Aging causes many degenerative changes to intervertebral discs, particularly loss of disc proteoglycan matrix which is highly detrimental as this is typically accompanied by a concomitant decrease in disc hydration and reduced ability of the tissue to resist compression ^{42, 43}. Our study shows that by decreasing NF-κB activity in Ercc1^-/Δ mice, PG synthesis was improved and PG loss was alleviated. Ercc1^-/Δ mice harbor a high level of senescent cells in the disc ⁵. Senescent chondrocytes also have been reported to have compromised capacity to synthesize new matrix ⁴⁴. Thus the decline in disc PG synthesis in Ercc1^-/Δ mice could be due to increased cellular senescence. Since cell senescence is a well-demonstrated consequence of cellular response to DNA damage ^{41, 45}, our results suggest that the accumulation of DNA damage in the DNA repair-deficient Ercc1^-/Δ mice promotes cellular senescence in their intervertebral discs through the mediatory action of NF-κB.

It should be noted that neither our pharmacologic (8K-NBD treatment) nor genetic (p65^+/-) intervention completely revert the age-related disc degenerative changes in Ercc1^-/Δ mice to the normal disc phenotype observed in their control littermates. This is not unexpected because disc aging process is complex and likely involves other molecular pathways besides the NF-κB signaling pathways. Moreover, it is not possible to attribute how much of the observed therapeutic effects in our study are the direct effects of NF-κB inhibition in disc tissue. Alternatively, it is also possible that the therapeutic effects on discs are also due to the systemic response to NF-κB inhibition which, as we have shown in a separate study, delays the onset of many other age-related pathologies in ERCC1-deficient mice and improves the overall health of these animals ²⁸.

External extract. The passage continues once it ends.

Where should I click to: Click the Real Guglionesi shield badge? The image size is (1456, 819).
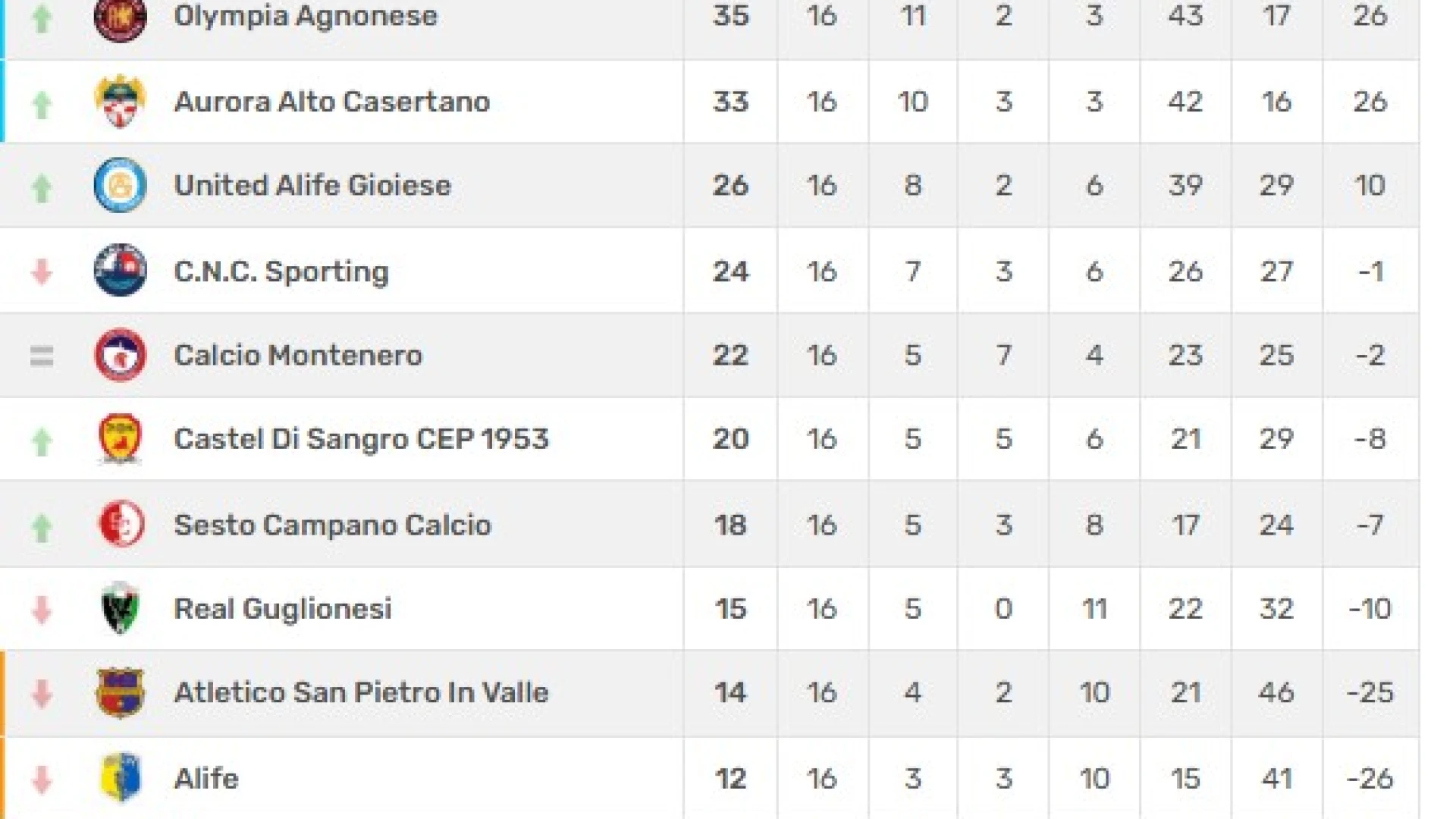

In summary, our findings suggest that DNA damage promotes age-dependent intervertebral disc degeneration and aging and that NF-κB activation mediates both natural and accelerated disc aging and age-related disc diseases. This study also suggests that the IKK/NF-κB signaling pathway is a potential therapeutic target for treating age-related disc degenerative disorders.

KEY POINTS.

• ■ NF-κB activity is elevated in aged and degenerated disc tissue of naturally aging mice and accelerated aging Ercc1^-/Δ mice.

• ■ Reduction of NF-κB activity in accelerated aging Ercc1^-/Δ mice either by genetic depletion of an allele of the NF-κB subunit p65 or by pharmacologic inhibition using the Nemo Binding Domain (8K-NBD) peptide to block the IκB Inducible Kinase mitigates loss of disc matrix proteoglycan.

• ■ NF-κB-mediated signal transduction pathway plays an important role in age-related IDD and represents as a potential therapeutic target for treating age-dependent disc pathologies.